» Brief
Among the lines below, return each one that contains the word "will".

» Extracted entries
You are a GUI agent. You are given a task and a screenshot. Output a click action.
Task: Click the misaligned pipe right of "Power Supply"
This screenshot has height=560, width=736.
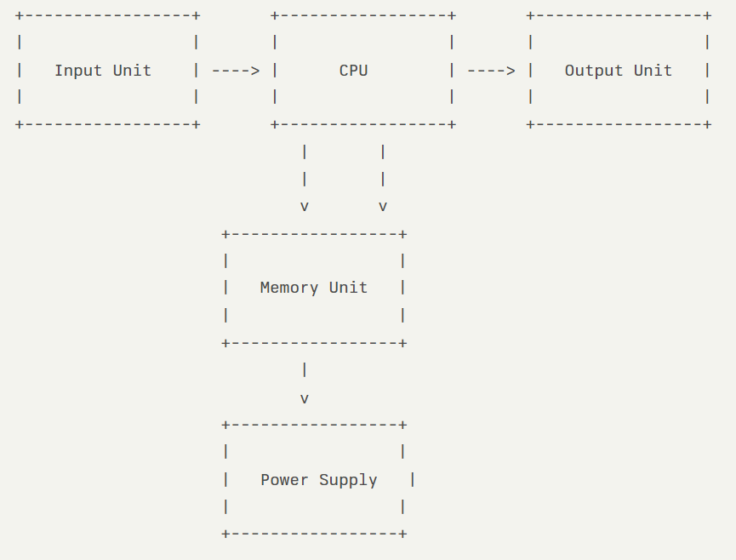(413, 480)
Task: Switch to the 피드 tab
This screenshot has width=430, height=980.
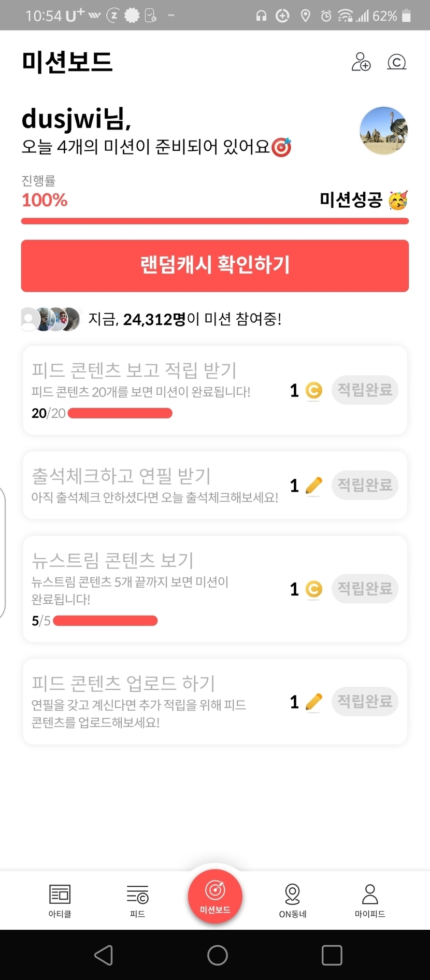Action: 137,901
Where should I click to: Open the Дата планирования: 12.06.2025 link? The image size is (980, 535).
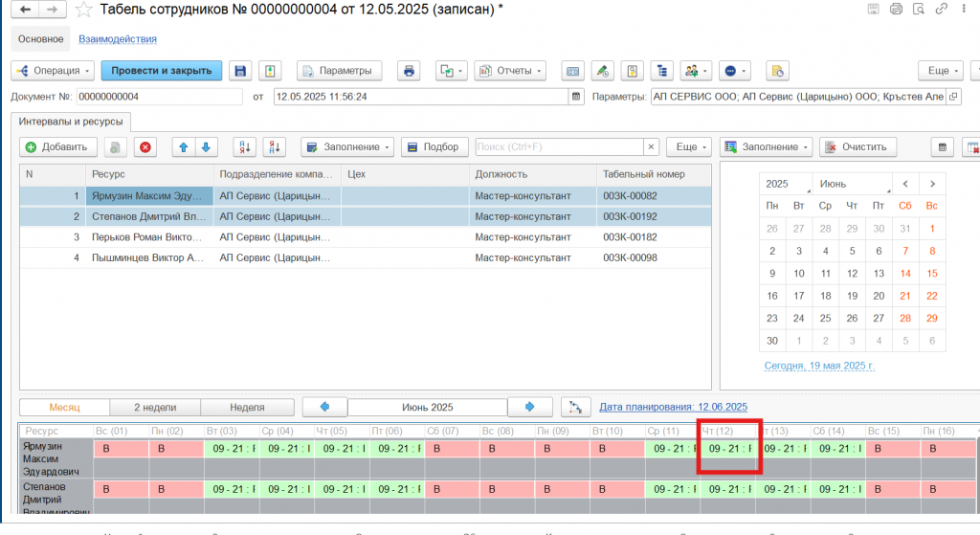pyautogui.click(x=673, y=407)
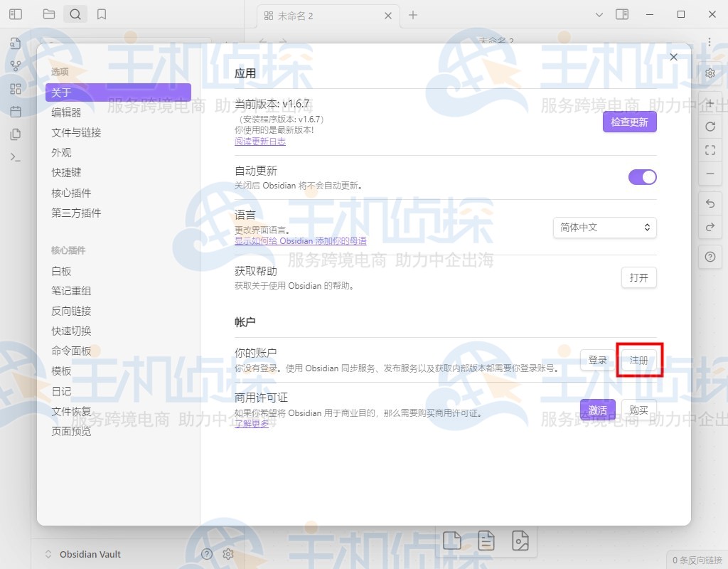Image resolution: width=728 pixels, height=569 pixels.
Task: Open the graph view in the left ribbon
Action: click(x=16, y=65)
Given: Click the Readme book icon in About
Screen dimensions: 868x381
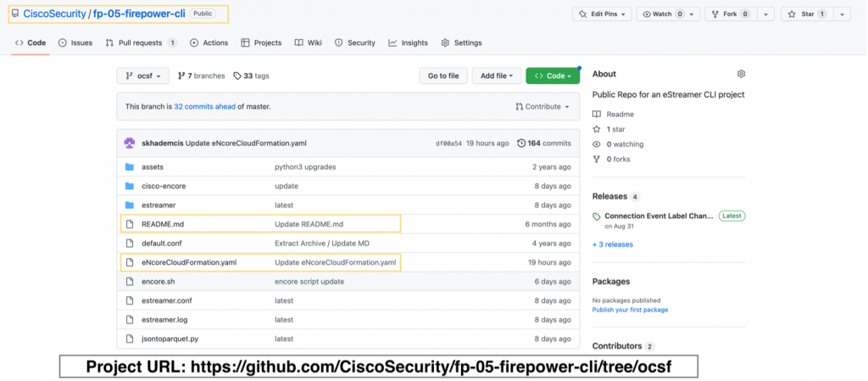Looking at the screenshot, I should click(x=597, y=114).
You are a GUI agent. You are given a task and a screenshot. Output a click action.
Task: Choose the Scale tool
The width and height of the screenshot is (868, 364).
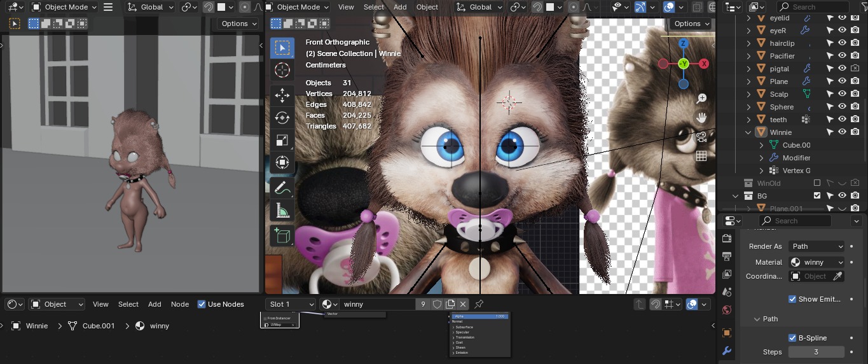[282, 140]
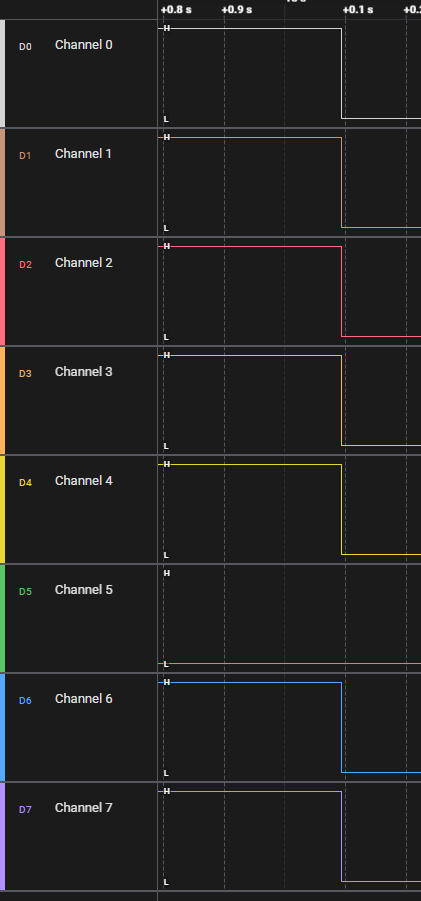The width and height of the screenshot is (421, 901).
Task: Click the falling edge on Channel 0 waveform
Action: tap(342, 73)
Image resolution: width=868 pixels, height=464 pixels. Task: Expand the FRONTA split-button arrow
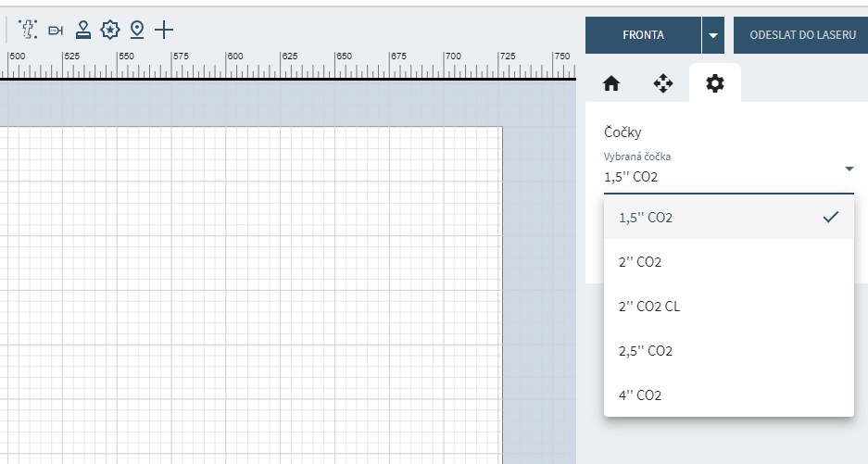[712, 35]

...

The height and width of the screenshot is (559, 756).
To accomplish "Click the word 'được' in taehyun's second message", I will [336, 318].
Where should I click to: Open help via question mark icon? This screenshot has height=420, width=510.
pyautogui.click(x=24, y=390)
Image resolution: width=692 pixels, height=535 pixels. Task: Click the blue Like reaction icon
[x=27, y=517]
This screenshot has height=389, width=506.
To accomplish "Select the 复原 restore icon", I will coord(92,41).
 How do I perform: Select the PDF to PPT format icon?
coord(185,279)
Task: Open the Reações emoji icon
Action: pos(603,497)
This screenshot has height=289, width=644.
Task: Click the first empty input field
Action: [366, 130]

» Result
To accomplish "Click the word 'được' in taehyun's second message", I will [336, 318].
To accomplish "Select the 复原 restore icon", I will coord(92,41).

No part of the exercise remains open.